[Start of Attachment]
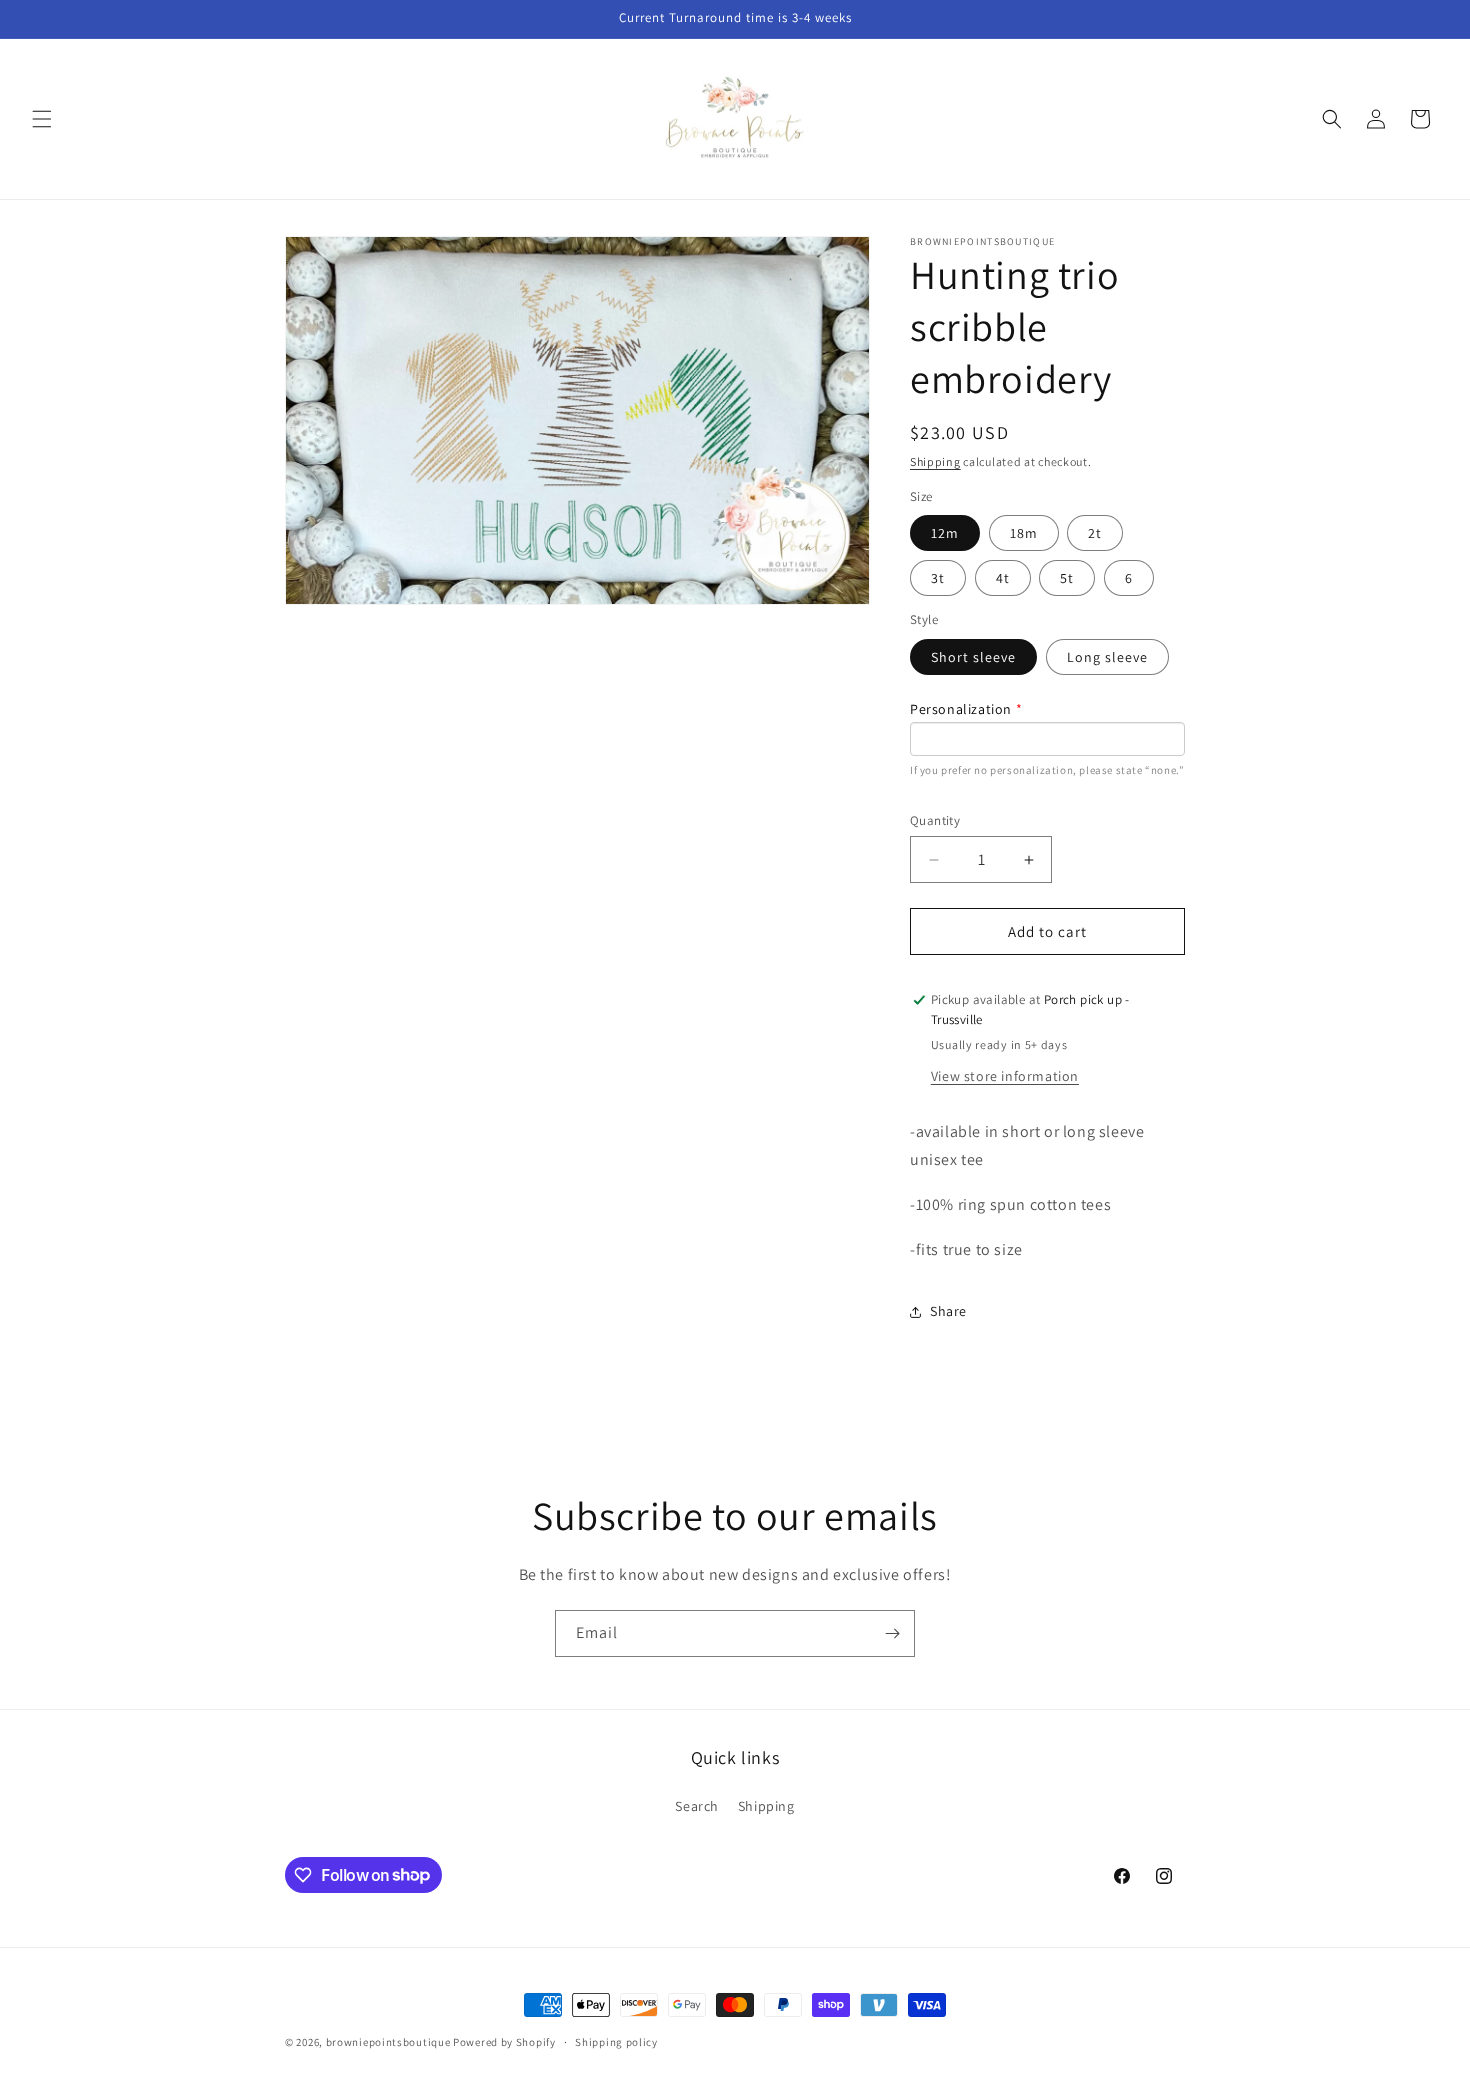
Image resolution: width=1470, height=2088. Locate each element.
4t (1003, 578)
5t (1067, 578)
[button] (42, 119)
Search (697, 1806)
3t (938, 578)
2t (1095, 533)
[End of Attachment]
Set down every entry word for word, but omit the pictures.

# [Written reply]
Image resolution: width=1470, height=2088. Locate each element.
4t (1003, 578)
5t (1067, 578)
[button] (42, 119)
Search (697, 1806)
3t (938, 578)
2t (1095, 533)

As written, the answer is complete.